══ Cuplikan Dokumen

Sukses

RI Kekurangan Tenaga Instruktur untuk Tingkatkan Kualitas SDM

BLK sebagai lembaga penyelenggara pelatihan diharapkan dapat menghasilkan output pelatihan yakni tenaga kerja yang kompeten.

Liputan6.com, Jakarta - Untuk menghadapi bergulirnya Masyarakat Ekonomi ASEAN (MEA) yang sudah di depan mata, Menaker Hanif Dakhiri meminta semua pihak untuk bersinergi dalam rangka menyiapkan sumber daya manusia (SDM) atau tenaga kerja berkualitas dan berkompeten.

Mengingat pentingnya kompetensi dalam sudut pandang ketenagakerjaan, Hanif berpendapat dibutuhkan suatu gerakan nasional yang masif yang ia beri julukan Gerakan Nasional Peningkatan Kompetensi (GNPK).

"Peranan instruktur di balai-balai latihan Kerja harus diperkuat karena memiliki korelasi yang determinan di dalam rangka perwujudan GNPK sebagai pintu masuk dalam mewujudkan Indonesia kompeten," ujarnya dalam keterangan tertulis di Jakarta, Jumat (11/12/2015).

Hanif menambahkan, pembinaan Instruktur harus dipahami sebagai upaya pendayagunaan Instruktur dalam penyelenggaraan pelatihan yang dikelola oleh pemerintah maupun swasta.

"Instruktur swasta, perusahaan atau industri merupakan bagian tidak terpisahkan dari pembinaan instruktur secara keseluruhan, karena memiliki kontribusi yang sama dalam mewujudkan tenaga kerja yang kompeten," kata dia.


Namun sayangnya, berdasarkan data Kementerian Ketenagakerjaan (Kemnaker) menunjukan jumlah instruktur saat ini baru 2.873 orang. Sedangkan berdasarkan hasil kajian Kemnaker, kebutuhan instruktur sampai dengan tahun 2019 di seluruh balai latihan kerja (BLK) sekitar 7.200 orang.

"Sehingga kalau instruktur saat ini tidak ditangani dikhawatirkan akan berpengaruh terhadap efektifitas penyelenggaraan pelatihan," lanjutnya.

Hanif juga mengatakan, pasar kerja di era globalisasi saat ini telah mengalami perubahan signifikan dan persaingan sangat ketat sehingga memerlukan inovasi, akurasi dan kecepatan memadai dari tersedianya sumber daya manusia yang kompeten, berdaya saing dan mandiri.

════
══ Data Sumber

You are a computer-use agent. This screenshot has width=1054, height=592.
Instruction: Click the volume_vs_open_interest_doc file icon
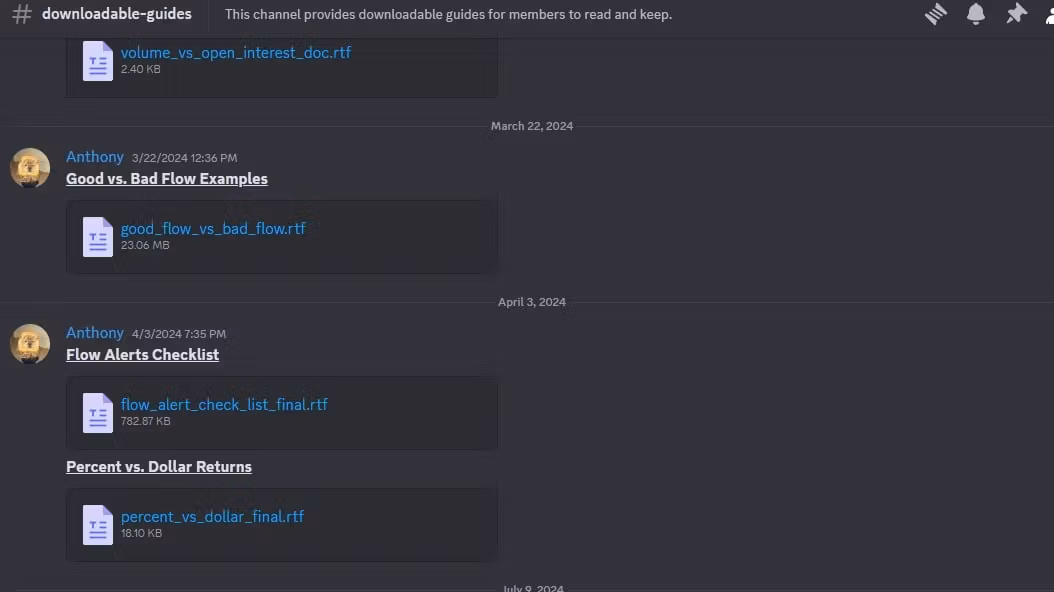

════

> Petunjuk
a: Jawab pertanyaan berikut berdasarkan artikel tentang kekurangan instruktur:
(i) Menurut data Kemnaker, berapa jumlah instruktur saat ini?
(ii) Apa nama gerakan nasional yang diusulkan Hanif?
(iii) Menurut hasil kajian Kemnaker, berapa kebutuhan instruktur di seluruh BLK sampai tahun 2019?
b: Tolong lanjutkan artikel tentang kekurangan instruktur setelah kalimat terakhirnya.

> Jawaban
a:
(i) 2.873 orang.
(ii) Gerakan Nasional Peningkatan Kompetensi (GNPK).
(iii) Sekitar 7.200 orang.

b:
Untuk menghasilkan SDM yang kompeten itu, Hanif menilai harus didukung oleh tersedianya sumber daya dan infrastruktur memadai dan terbaru, sistem dan metode yang tepat, regulasi dan kelembagaan yang kuat, arah pembinaan dan kebijakan yang tepat serta komitmen dan koordinasi yang baik antar lintas instansi.

Hanif menguraikan masalah-masalah aktual yang dihadapi saat ini antara lain jumlah penganggur masih tinggi, terbatasnya jumlah tenaga kerja kompeten, jumlah tenaga kerja low skill cukup tinggi. Semua masalah itu mengurangi daya saing tenaga kerja Indonesia dan merupakan tantangan yang perlu dihadapi bersama.

BLK sebagai lembaga penyelenggara pelatihan diharapkan dapat menghasilkan output pelatihan yakni tenaga kerja yang kompeten, terserap secara optimal di pasar kerja.


"Pada sisi lain kita sadari bahwa persepsi dunia usaha dan industri pada umumnya bahwa lulusan BLK belum cukup memenuhi kualifikasi sesuai kebutuhan. Masalah terbatasnya Instruktur baik kuantitas maupun kualitas serta penyebaran nya juga menjadi masalah mengemuka yang perlu dicarikan jalan keluarnya,"

Sebagaimana diketahui bersama, Sistem Pelatihan Kerja Nasional (Sislatkernas) telah mengamanatkan pengembangan SDM yang kompeten melalui tiga pilar utama saling bersinergi yaitu pertama, standar kompetensi sebagai acuan dalam menyusun program pelatihan. Kedua, lembaga pelatihan kerja yang menyelenggarakan pelatihan berbasis kompetensi. Ketiga, sertifikasi kompetensi sebagai pengendali kualitas sumber daya manusia. (Dny/Gdn)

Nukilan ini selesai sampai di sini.